The book proved to be an interesting and valuable overview of advances in what might be considered "fringe technology"--gerontology, robotics, genetic engineering, and other perhaps cutting edge fields that are supposedly moving us toward Vernor Vinge's "singularity". Much of this I knew, in part because it rehashed information I read in Omni in the early 80's, and in part because I do keep half an eye on such advances when they make the Internet news sources. What is more intriguing is Reynold's take on it as moving us toward a future of individual empowerment.
I remain skeptical. Reynolds is the famed blogger Instapundit, and a law school professor; I have often noted that you never read books by the people whose efforts failed, even when they were trying to do the same things as those who succeeded, and that those who succeed do not always understand the causes of their success. That the book is now six years old also makes some difference; the Internet in particular has taken turns that perhaps do not fit his expectations, and there were other details that played against him--it hurt that he saw a great future in the way Borders was redefining itself as a community gathering place, given the recent collapse of that company. Whether nanotechnology will move in the direction he predicts, giving individuals the same power over materials that the Internet gives us over information, we cannot yet say.
In his conclusion, he distinguishes optimists, among whom he includes himself, from pessimists, saying that optimists think humans are basically good; but pessimists, he claimed, "view the mass of humanity as dark, ignorant, and in need of close supervision by its betters". I hold a different view. I think that humans are predominantly selfish, and I would say that this is a pessimistic view, but I do not think that there are any "betters" among us who ought to be put in the roles of supervision. This, though, causes me some concern. One of the things that makes society work is that we need each other, and so it is ultimately in our selfish self-interest to be nice. The future he envisions is one in which every man can be an island, and we will no longer need each other.

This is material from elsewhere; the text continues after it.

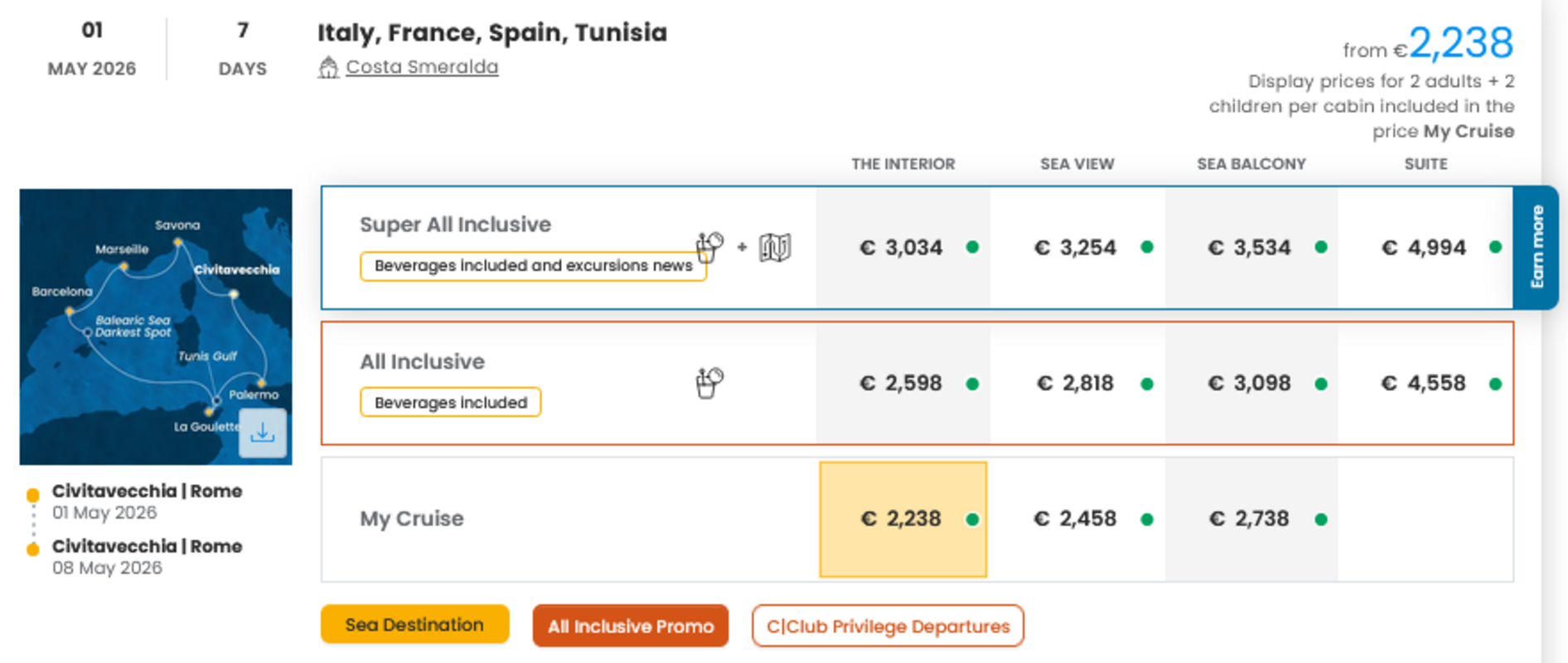Click the excursions map icon
The width and height of the screenshot is (1568, 663).
coord(775,247)
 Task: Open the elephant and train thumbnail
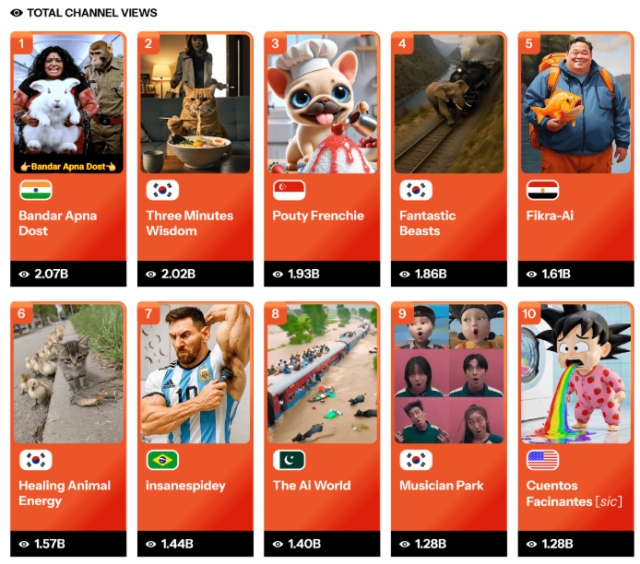[x=449, y=104]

He does not see that; he sees the empowering of individuals as beneficial to all, and perhaps it is beneficial to those who can excel given the opportunity, but it is often overlooked by those of us who are above average that almost half the population is below average, and a future world in which all are empowered might not be a world that is favorable for them.
I'm glad I read it, and I might return to it as a reference book, but I cannot share his optimistic view of individual empowerment in the future.